Learning Tracks
Many tracks and dozens of sub-tracks. Every track starts with a free intro lesson.
From the transformer math to a paper at the ACL Student Research Workshop.
Four sub-tracks. Foundations first, then Fine-Tuning, Evaluation, and Publishing.
Build the transformer from first principles: the tokenization problem, training a BPE/WordPiece/SentencePiece tokenizer, embeddings and positional encoding, scaled dot-product and multi-head attention, the full block, and pretraining objectives. Ends with a from-scratch tiny transformer and a research-readiness lesson.
The adaptation lifecycle, full vs parameter-efficient fine-tuning and the memory math, LoRA and QLoRA hands-on, instruction tuning and preference optimization (DPO/RLHF), data curation and decontamination, and the compute realities of free/cheap GPUs. Ends with a measured fine-tuning experiment and a job-readiness lesson.
Why evaluation gates publication: automatic metrics (perplexity, BLEU, ROUGE, BERTScore) and their failure modes, benchmarks and data contamination, human evaluation and LLM-as-judge bias, statistical significance and ablations, and reproducibility. Ends with a reusable evaluation harness and a job-readiness lesson.

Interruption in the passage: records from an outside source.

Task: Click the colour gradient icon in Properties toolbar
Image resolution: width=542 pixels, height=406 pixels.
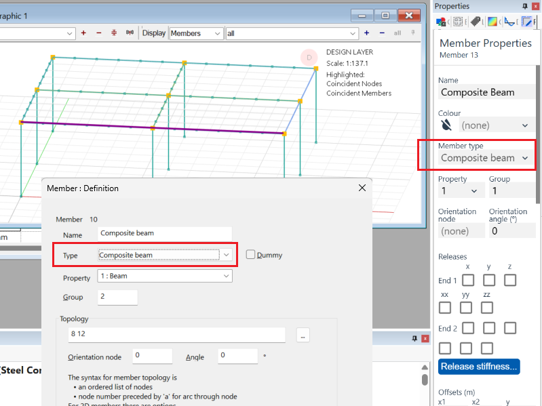Action: 492,22

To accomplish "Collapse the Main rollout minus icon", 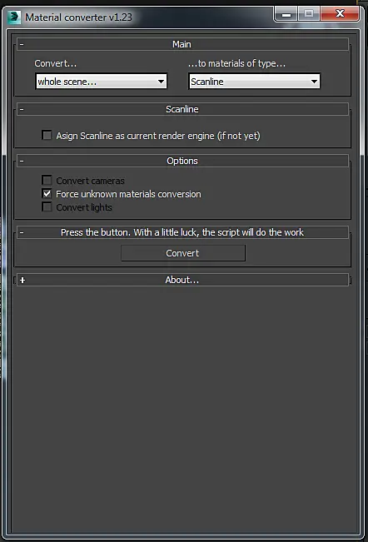I will coord(22,44).
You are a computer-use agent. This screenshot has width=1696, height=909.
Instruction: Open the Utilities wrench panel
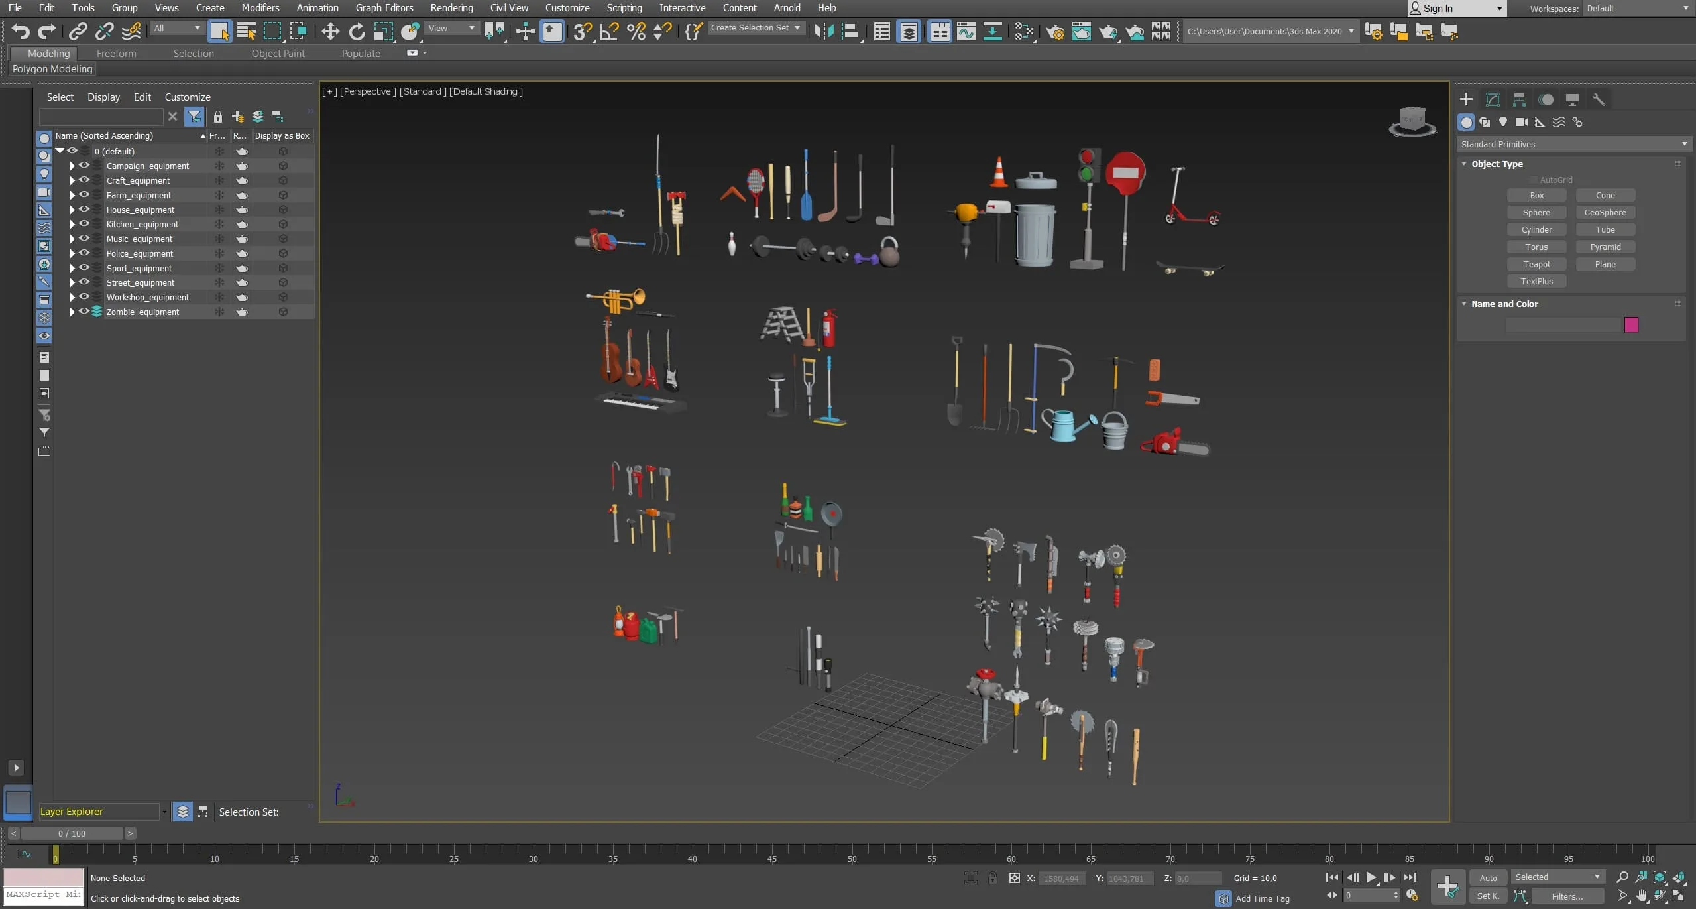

The research craft: the ACL ecosystem and ACL Rolling Review, reading papers and literature review, scoping a question and finding a mentor, reproducing a paper, writing in the ACL template (with the mandatory Limitations + Ethics sections), surviving peer review and the rebuttal, and presenting. Ends with an SRW-ready short paper and a research-career lesson.